TASK TO COMPLETE:
Go to the line that contains "Viewport: 1736px width, 862px height." in the records below and repeat it, and each line after it, exactly through the end, omitting pictures.

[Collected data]
Content starts

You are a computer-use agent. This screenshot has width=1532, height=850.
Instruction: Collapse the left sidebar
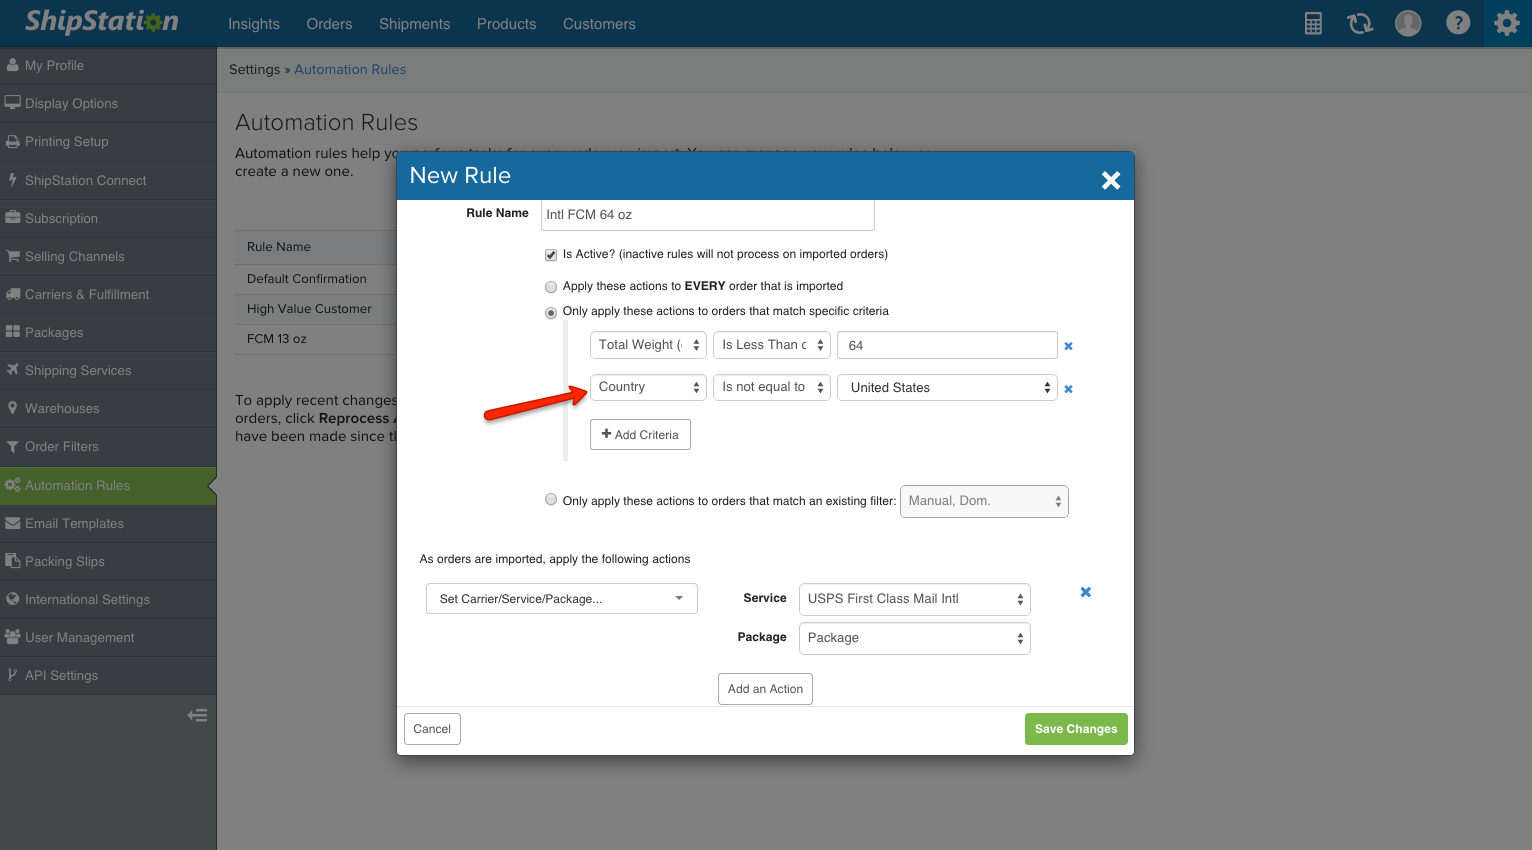pos(197,715)

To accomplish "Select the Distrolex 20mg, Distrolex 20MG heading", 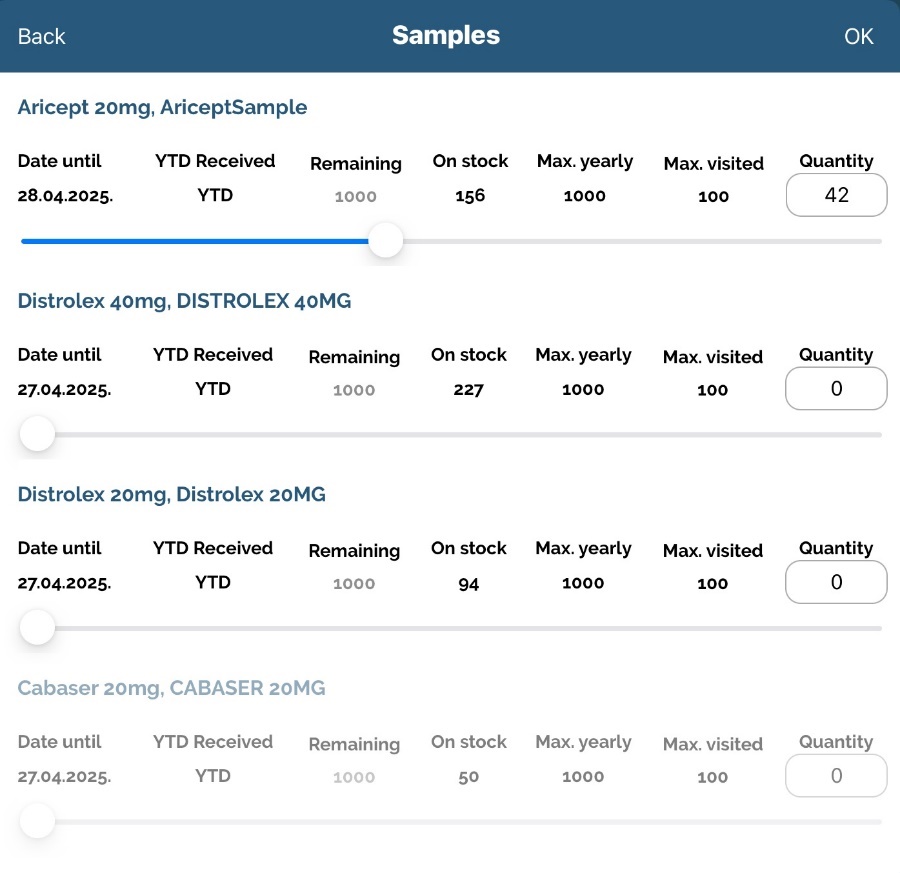I will 171,494.
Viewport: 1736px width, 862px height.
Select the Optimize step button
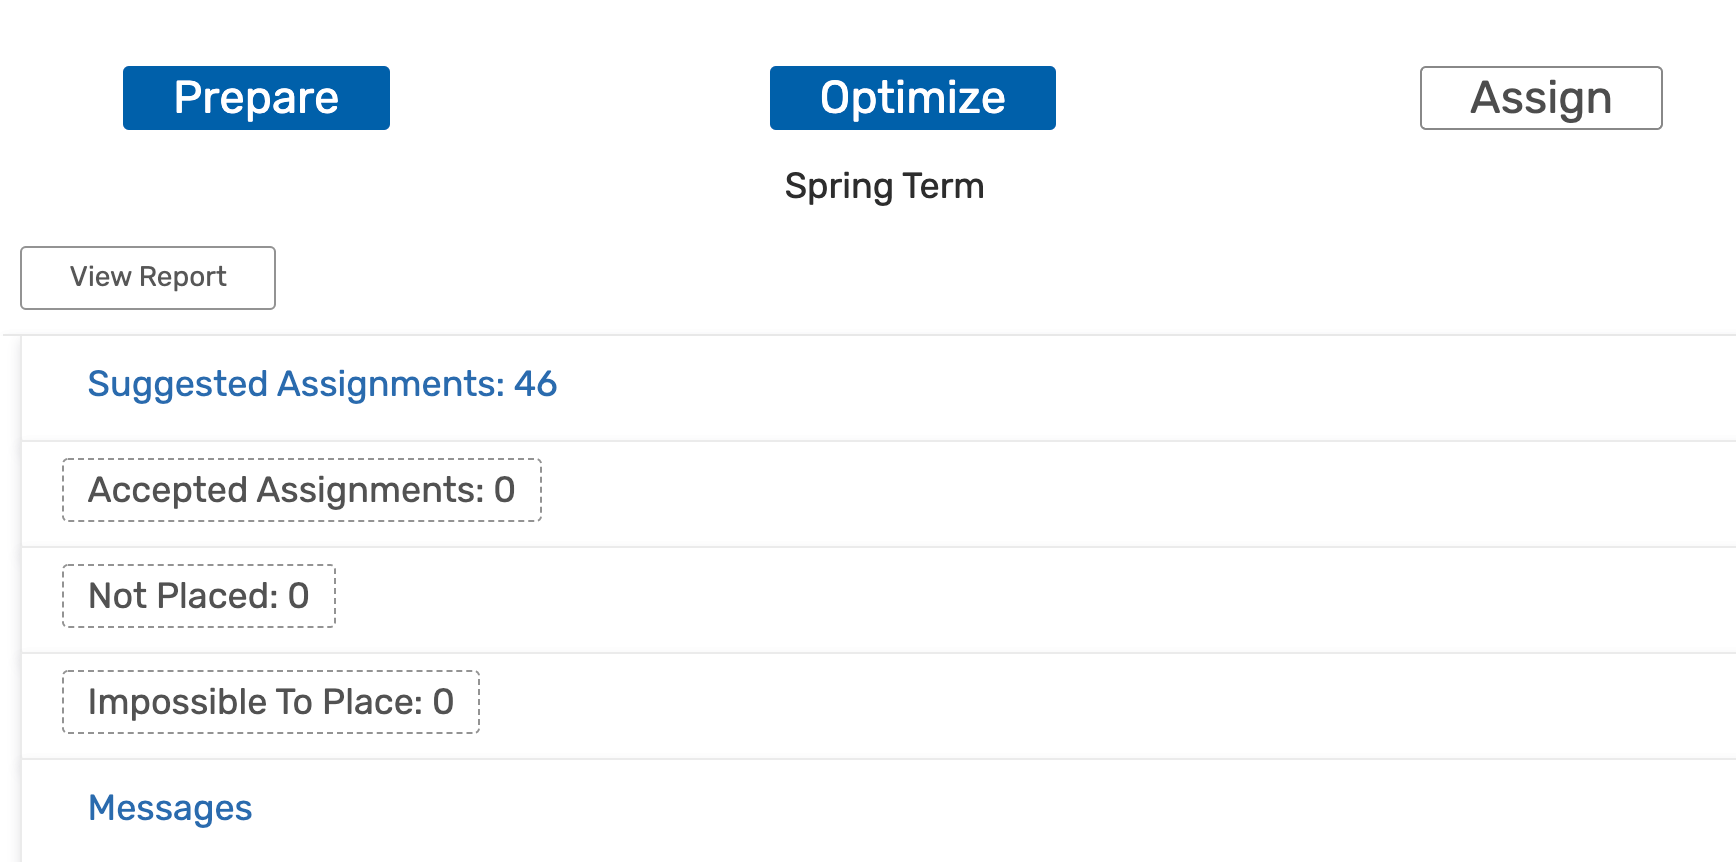[x=912, y=98]
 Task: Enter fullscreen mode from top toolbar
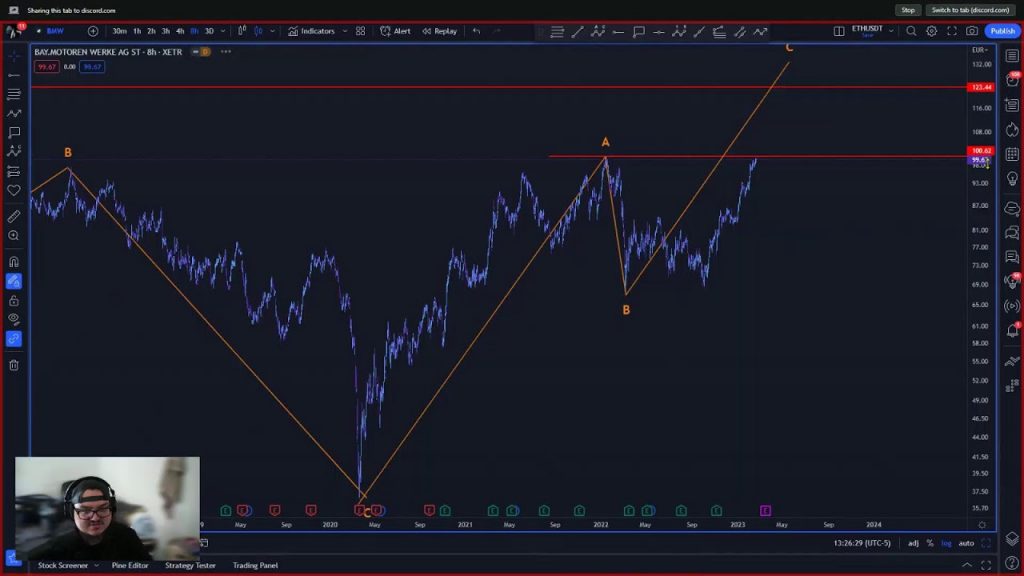coord(952,31)
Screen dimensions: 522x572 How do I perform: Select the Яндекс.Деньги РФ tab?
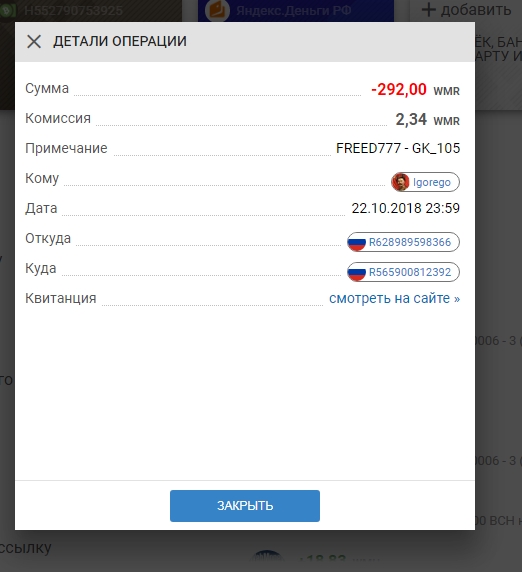point(296,11)
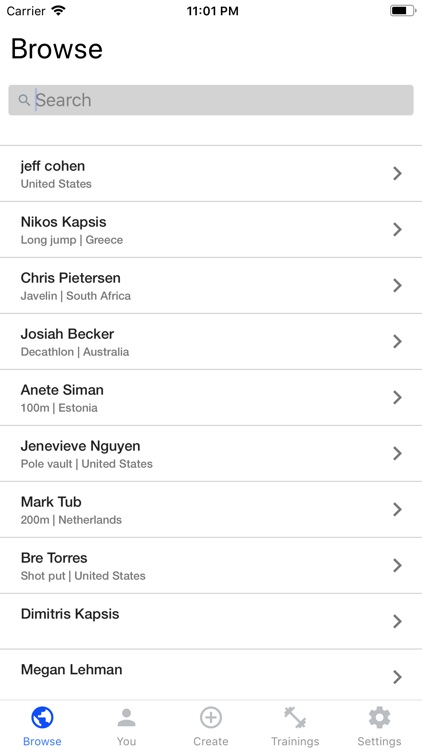This screenshot has height=750, width=422.
Task: Select the Bre Torres row
Action: click(211, 565)
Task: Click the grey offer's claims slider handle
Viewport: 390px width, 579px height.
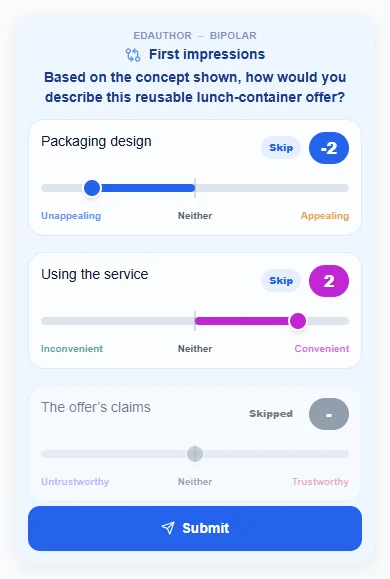Action: (x=195, y=454)

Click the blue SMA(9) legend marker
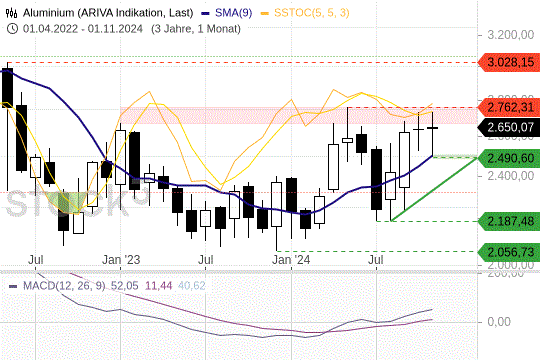tap(206, 13)
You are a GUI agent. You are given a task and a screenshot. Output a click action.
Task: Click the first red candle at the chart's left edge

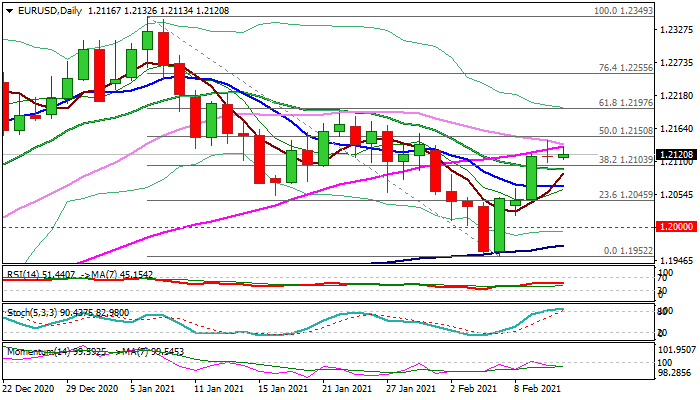tap(3, 105)
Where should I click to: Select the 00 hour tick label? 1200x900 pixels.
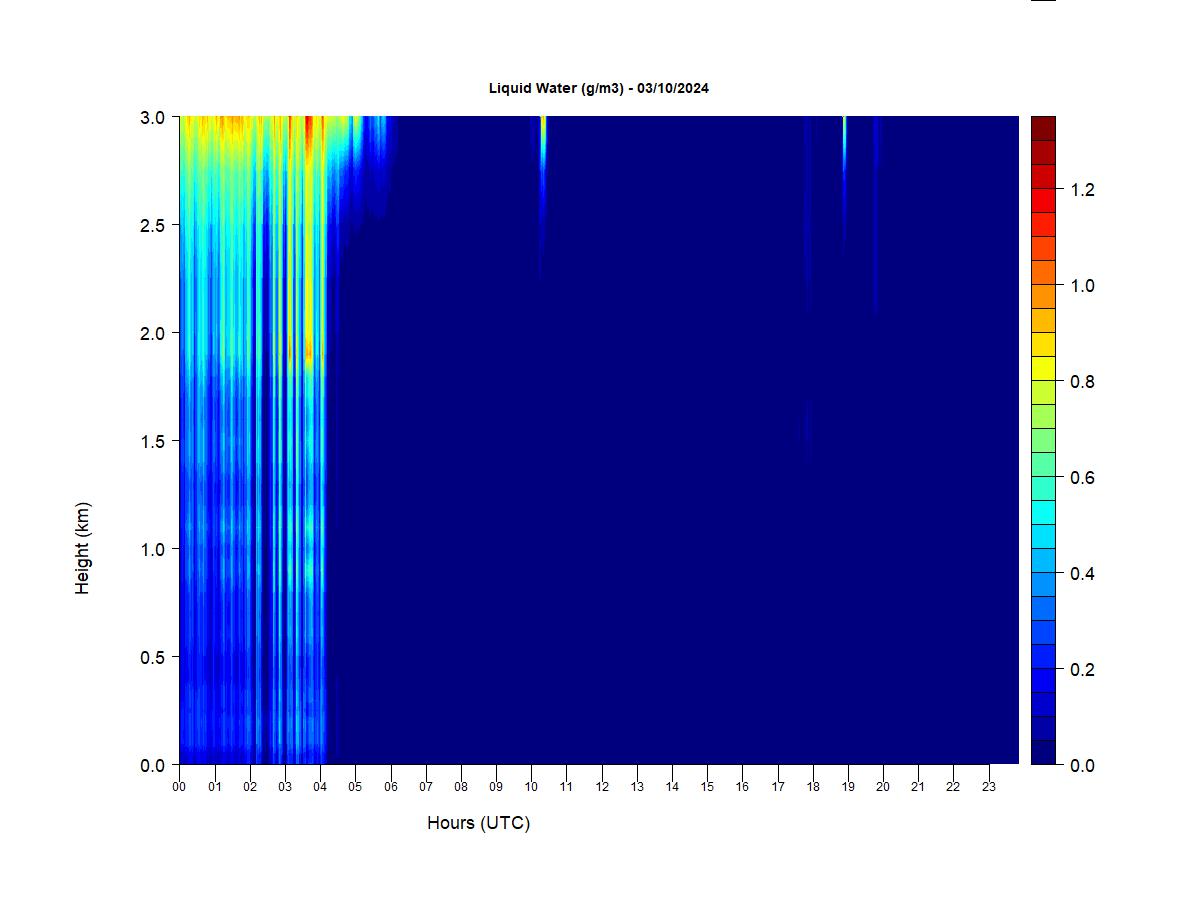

Content ends

THE COMPLETED TASK:
Viewport: 1736px width, 862px height.
Select the Optimize step button
[x=912, y=98]
 Task: Enter fullscreen mode from top toolbar
coord(952,31)
Screen dimensions: 522x572 How do I perform: Select the Яндекс.Деньги РФ tab?
point(296,11)
This screenshot has height=750, width=422.
Task: Select the Bre Torres row
Action: click(211, 565)
Task: Click the grey offer's claims slider handle
Viewport: 390px width, 579px height.
Action: (x=195, y=454)

Click the blue SMA(9) legend marker
tap(206, 13)
You are a GUI agent. You are given a task and a screenshot. Output a click action.
Task: Click the first red candle at the chart's left edge

tap(3, 105)
Where should I click to: Select the 00 hour tick label? 1200x900 pixels.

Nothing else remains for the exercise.